Now I've been a bit unsure about these overtime rules in the past. This time the two teams played for a full 60 minutes of overtime. Each team was putting up some points. It was really exciting. On the last play NC State, trailing by 6, moved down to the 1-foot line, almost in position to tie the game up again or perhaps take a lead (OSU had foolishly gone for two and failed after their previous TD).

Then the refs came in, blew the whistle and said that the 60 minutes was over and that the game was over. Apparently they were using rules from that sissy sport soccer. In soccer the teams play 60 minutes straight until the ref blows a whistle and says it's over. So the 60 minutes were up before NC State could line up and run another play and the Buckeyes walked off with the OT victory.

Two of the most shocking results of the week came from Big Ten country. Not satisfied with playing cupcake MAC teams, the Big Ten reached some new lows in scheduling and paid a heavy price for it.

Wisconsin lost a game to Las Vegas High School. I don't get Barry Alvarez.
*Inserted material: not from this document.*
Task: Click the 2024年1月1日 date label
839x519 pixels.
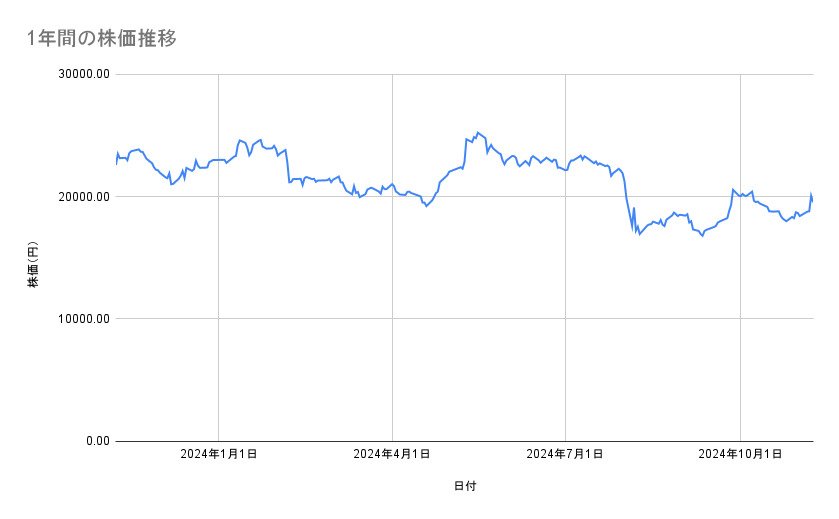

One year he plays Cincinnati and loses to the Bengals, the next year he plays a high school.

Even more shamefully, Michigan State lost to La Tech, that college from France. JoePa used to play that French team every year, but at least PSU would win the game.

MSU was so embarrassed by the loss to the Fightin' Frogs that Coach Perles entered the witness protection program and changed his name to John Smith.

La Tech isn't the first foreign team to play in the US. A couple years ago I told you the story of the first European team to play football against an American team:

In the mid-1970s, during the era of detente, there was a matchup between Maury "Father of Nick and Brother of Lou" Satan's Miami Hurricanes and a football team from the Soviet Union.

Before the game was played the two sides spent days negotiating over the site of the game and, oddly enough, the shape of the field. They finally agreed to play at a neutral site on an aircraft carrier in the Atlantic Ocean and to play on a field shaped like one of those rhombuses.

The Russian team turned out to be a bunch of their elite Spiitsknotts troops, with special training in the martial arts, boxing, and the fullback trap. So Miami knew they were going to have their hands full.

The game itself got rough in a hurry, as two Miami defensive linemen had their windpipes broken by the Russian players and could no longer breath. They were pretty game though, these guys stayed in the game for a full quarter before collapsing due to lack of oxygen.

Miami's team had a lot more speed than the Russians, and thus were able to outrun their opponents any time the Russians decided to pull out their numbchucks. That was the pattern of the entire first quarter, Miami players running like hell and some Russian guy chasing after them, screaming at the top of his lungs, and waving his numbchucks.

One Miami player was finally cornered. He struck back by kicking the Russian square in the numbchucks. That Russian collapsed because he, like the rest of his team, refused to wear a jockstrap. Pretty quickly the Russians put their numbchucks away and started to play regular football.

Late in the fourth quarter the score was Miami 19, Russians 14, and the Russians were moving in for a possible winning touchdown. The sky started to cloud up and it looked like a major storm was moving in. But that wasn't the problem.

The aircraft carrier's crew was so excited by the game that they let the ship drift westward into the Devil's Triangle. A Russian player was headed for the end zone as time ran out, then suddenly Maury Satan's family ties came through and the entire ship disappeared into a time warp, thus preserving the Miami victory.

Nobody knows what happen to the ship after it got zapped into the past, though some mystifying clues have been found by archaeologists in Peru. There's a place there called the Nazca Plain, with large drawings that have been there for centuries, and one looks a lot like an X's and O's diagram of a wishbone triple option play.

We know from their ancient texts that the Incas knew nothing of the wishbone (they were an I-formation people), so it may well be that the two football teams were zapped back in time to Peru.

On our next edition of "In Search Of", we're going to figure out where the good part of the Jim Beam goes after it leaves my liver.